The US Army Aviation Applied Technology Directorate is planning to conduct trials of the Textron Systems Clean Lightweight Area Weapon (CLAW) submunition launched from a Northrop Grumman RQ-5 Hunter unmanned air vehicle in a 60-month programme starting later this year.

The demonstration follows a US Congressional requirement for the trial of alternate UAV dispensed munitions in carrying out wide area anti-personnel and anti-material strikes, with the planned sole-source contract worth up to $9.9 million. The initial award is proposed to total $2.4 million.

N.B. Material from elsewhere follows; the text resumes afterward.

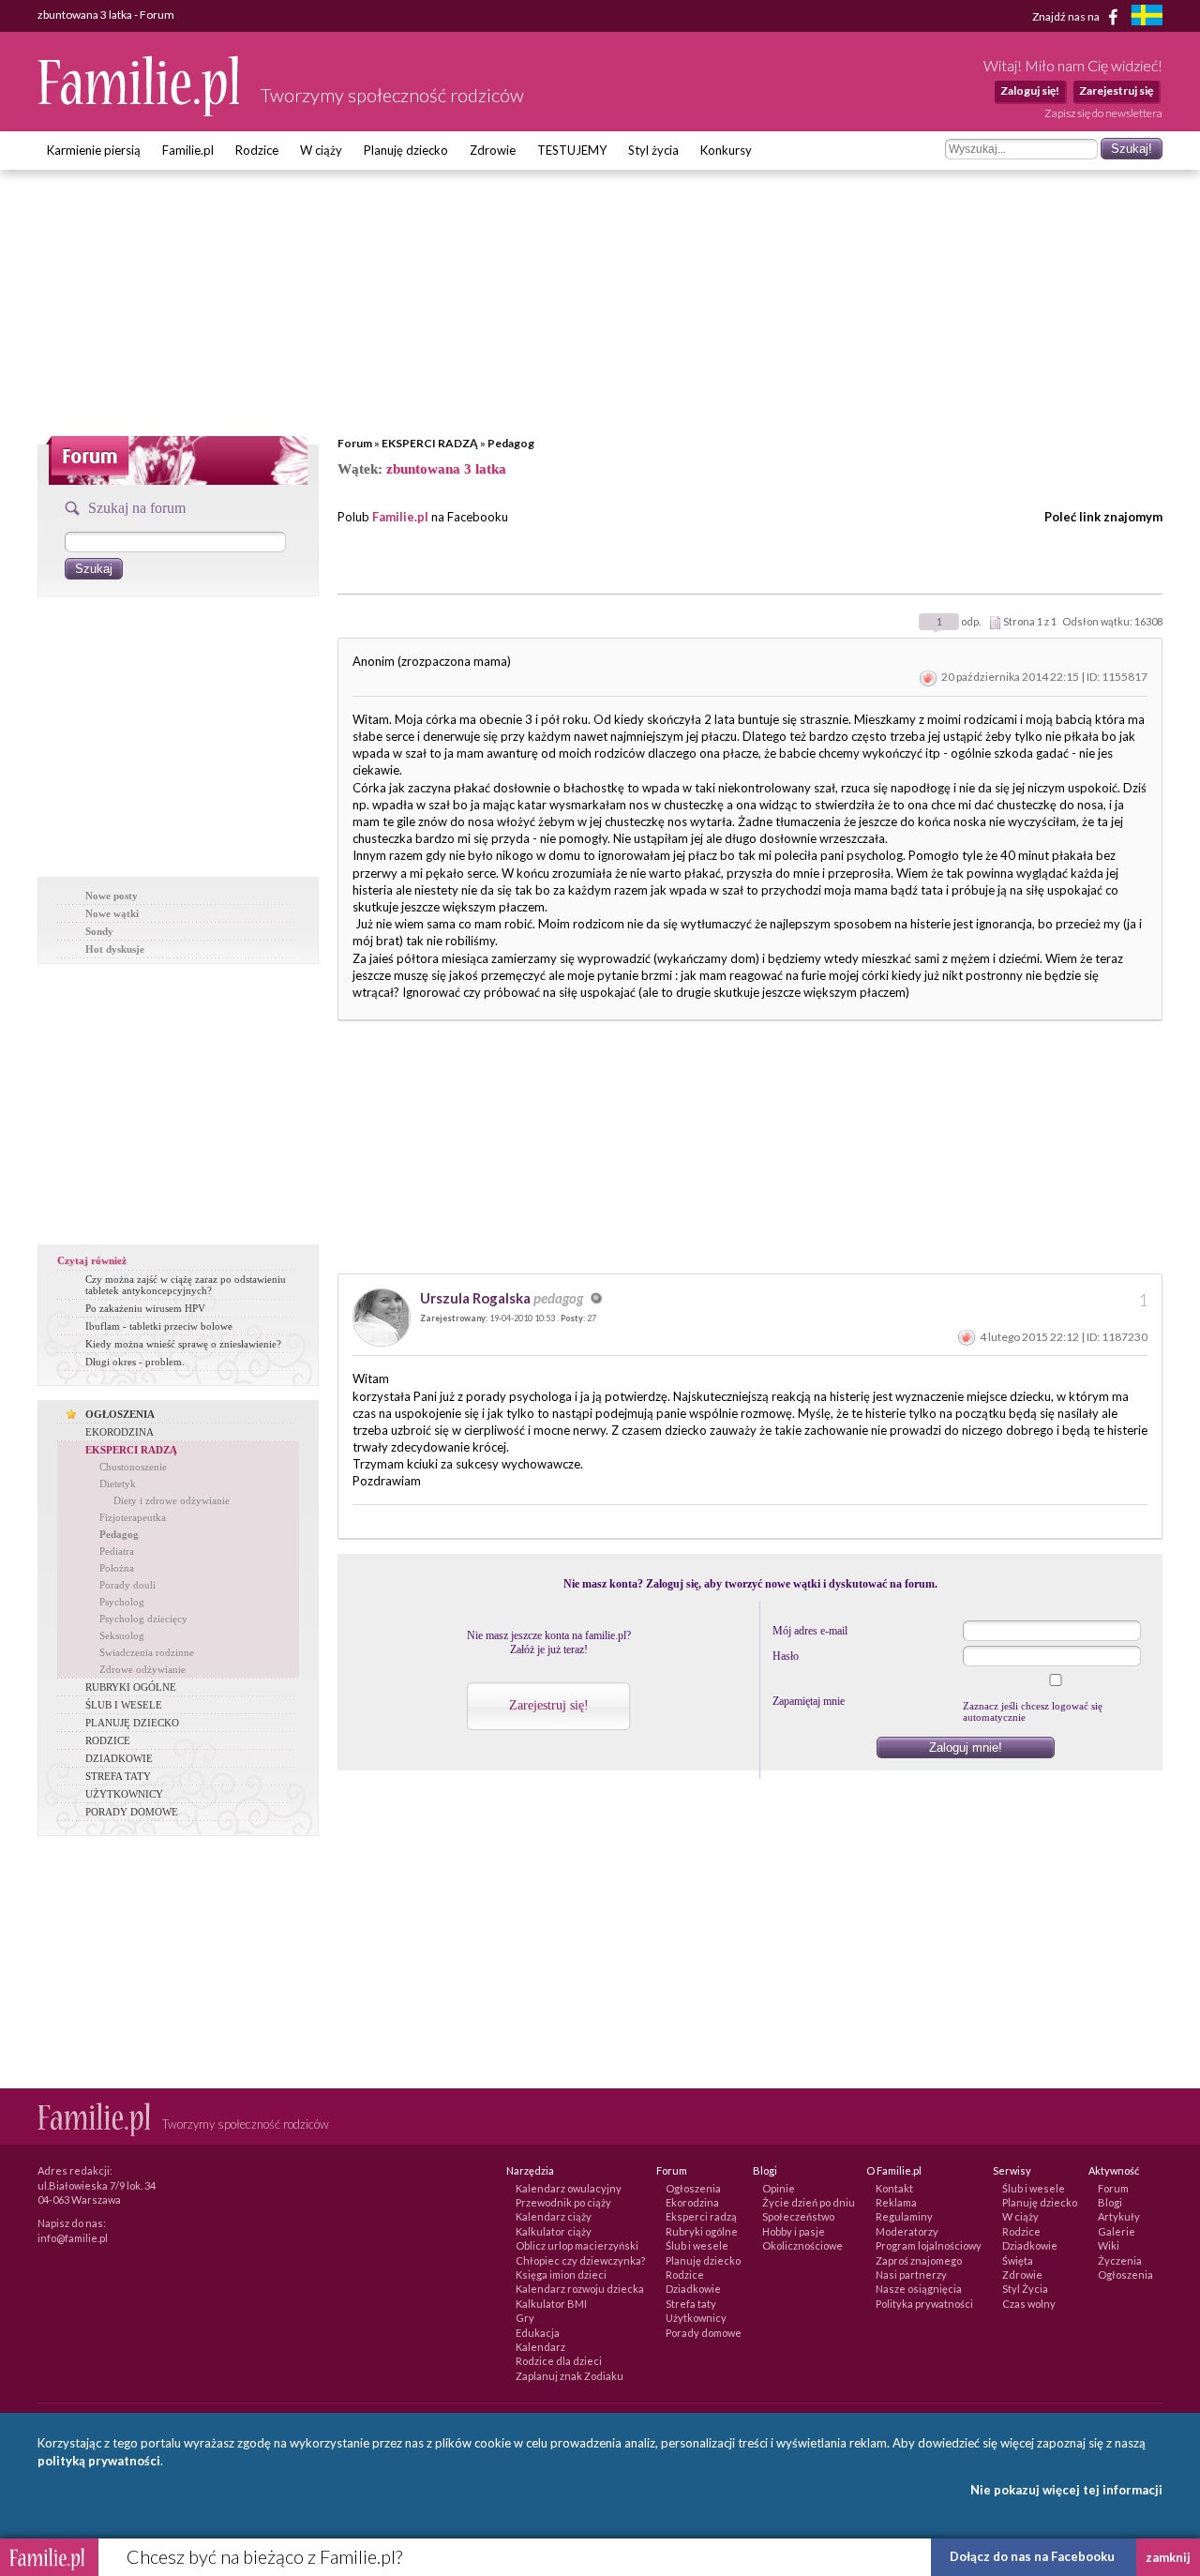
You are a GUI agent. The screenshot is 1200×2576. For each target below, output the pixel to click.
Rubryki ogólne (702, 2231)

If successful, the demonstration could lead to CLAW submunitions being adopted as a standard part weapons load for the Hunter and its replacement, the new General Atomics Aeronautical Systems International Warrior extended-range multipurpose (ERMP) UAV.

CLAW is a version of the BLU-108 anti-armour submunition, which carries four spinning Skeet warheads that use dual-mode passive infrared and active laser sensors to detect and engage armoured vehicles. CLAW retains the same four Skeet warhead configuration, but with these optimised for soft targets.

The planned Hunter demonstration follows a US Air Force UAV Battlelab demonstration of BLU-108 carriage and launch from a DRS Unmanned Technologies Sentry HP UAV at Eglin AFB, Florida, in September 2004.

For the Hunter demonstration, CLAW would be deployed using Textron’s multi-mission payload universal aerial delivery dispenser (U-ADD).

According to a US Army presolicitation notice released on 15 August, the demonstration aims to assess the feasibility of a “UAV-dispensed, gravity- dropped area weapon that leaves no unexploded ordnance on the battlefield”.

The demonstration will be sole sourced to Textron on the basis that the CLAW submunition is the only available “area weapons technology that is light enough for incorporation on both the Hunter and ERMP UAVs; is ready for incorporation on to the designated UAVs without two to three years of further development [and]…is sufficiently developed to conduct meaningful concept evaluation at this point”.

Textron displayed a U-ADD version at the Farnborough air show in mid-July fitted out for use as a UAV-launched, parachute-landed battlefield logistics. The variant would be able to carry 45-50kg (100-110lb) payloads and has an empty weight of 16kg.